Done. Then I delete it, and `npm install`. Then commit. The majority of people I have worked with do that. On Friday some dude was saying "shrinkwrap v2 is not shrinkwrap v1" and the advice was "delete it and npm install" then commit. (Payment company software manager).


Yes, this is fairly common in my experience. Whenever local build fails, a lot of troubleshooting advices says to nuke node_modules and lock file.


Anyone recommend a build check to block PR's from including fully rebuilt lockfiles? Other than a high LOC, it's too easy for this to slip through.


In my experience this is probably not viable. A single, valid update to a direct dependency can bring dozens or even hundreds of updated sub-dependencies. And an audit fix will often update just the lockfile. Maybe I lack imagination, but I can’t think of a workable heuristic for determining how the lockfile was changed.

I think, instead, it would be good to move in a different direction for sub-dependencies generally. A rough sketch:

1. Packages state their dependencies as they do currently.

2. When released, they’re built and bundled by the package manager host.

3. Included in the bundle is a manifest of the dependencies used, specific imports used, and a hash for each (recursively until exhausted).

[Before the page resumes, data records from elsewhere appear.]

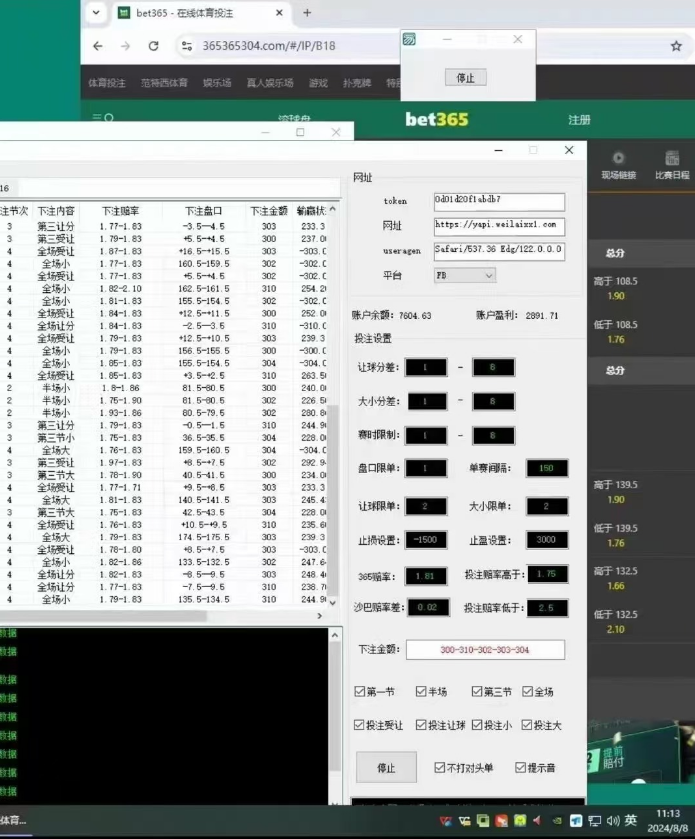
Task: Click the browser reload icon
Action: click(x=153, y=46)
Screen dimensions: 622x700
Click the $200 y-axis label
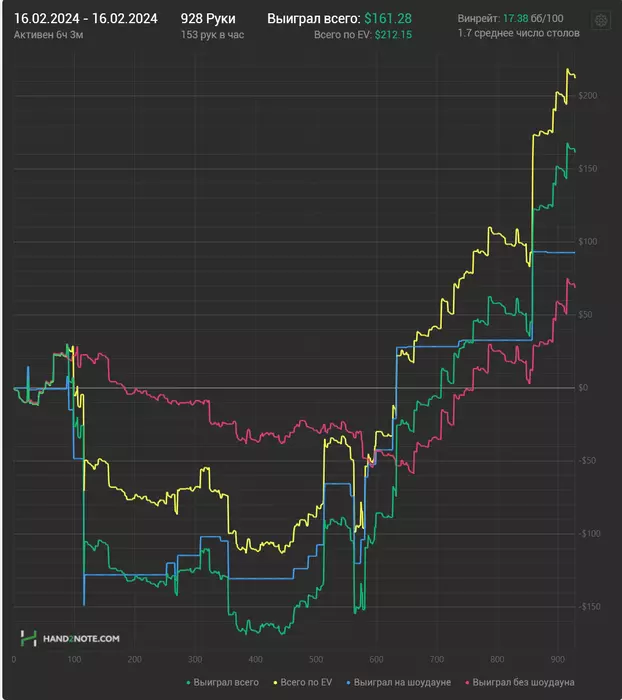coord(588,96)
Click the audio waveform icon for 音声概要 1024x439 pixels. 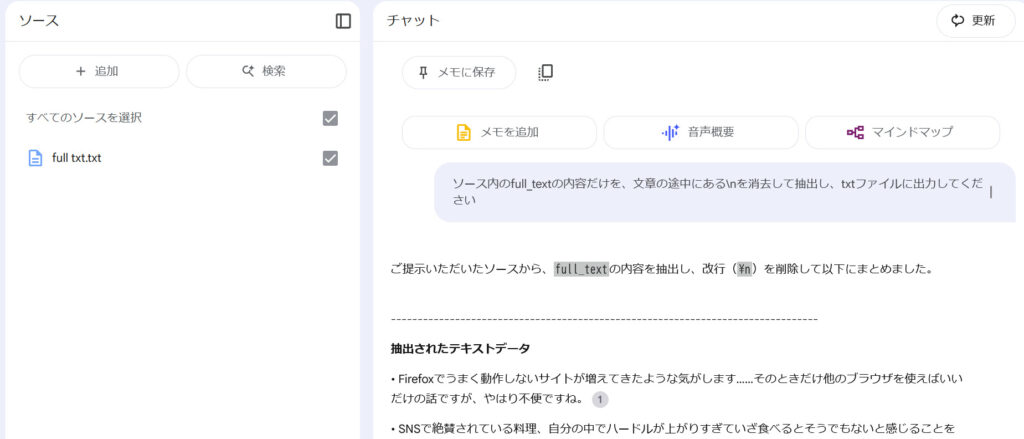pyautogui.click(x=670, y=133)
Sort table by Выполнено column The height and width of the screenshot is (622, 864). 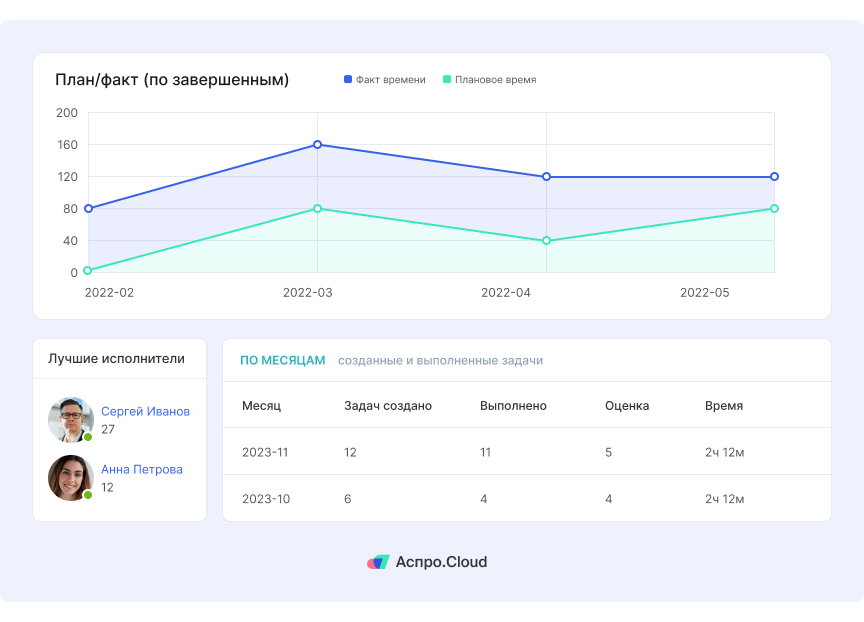tap(513, 406)
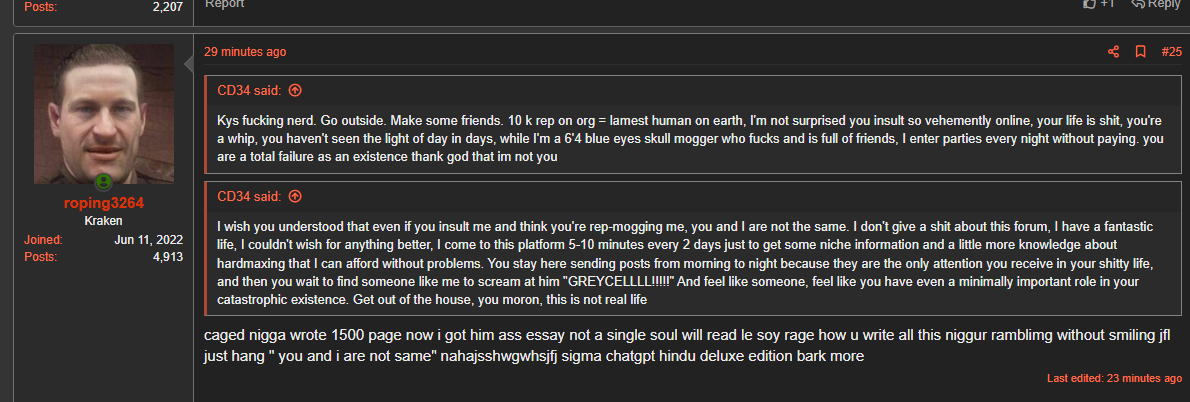Click the 2,207 posts count of previous poster
This screenshot has height=402, width=1190.
pos(167,6)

4. On install, identical code (same hash/same bundled result) is deduplicated.

5. A human readable record of dependencies and imports used is produced. It’s important that it’s human readable, because:

6. This should not be filtered out in diffs. It should be subject to review just like any other change.

All of this is pretty complex, and there are probably ways to reduce that complexity. But it has some obvious advantages:

- Only your direct dependencies are installed. Tons of bloat can be stripped out.

- Even deduplication can be performed on the package manager’s servers. And hashes aren’t a particularly expensive lookup.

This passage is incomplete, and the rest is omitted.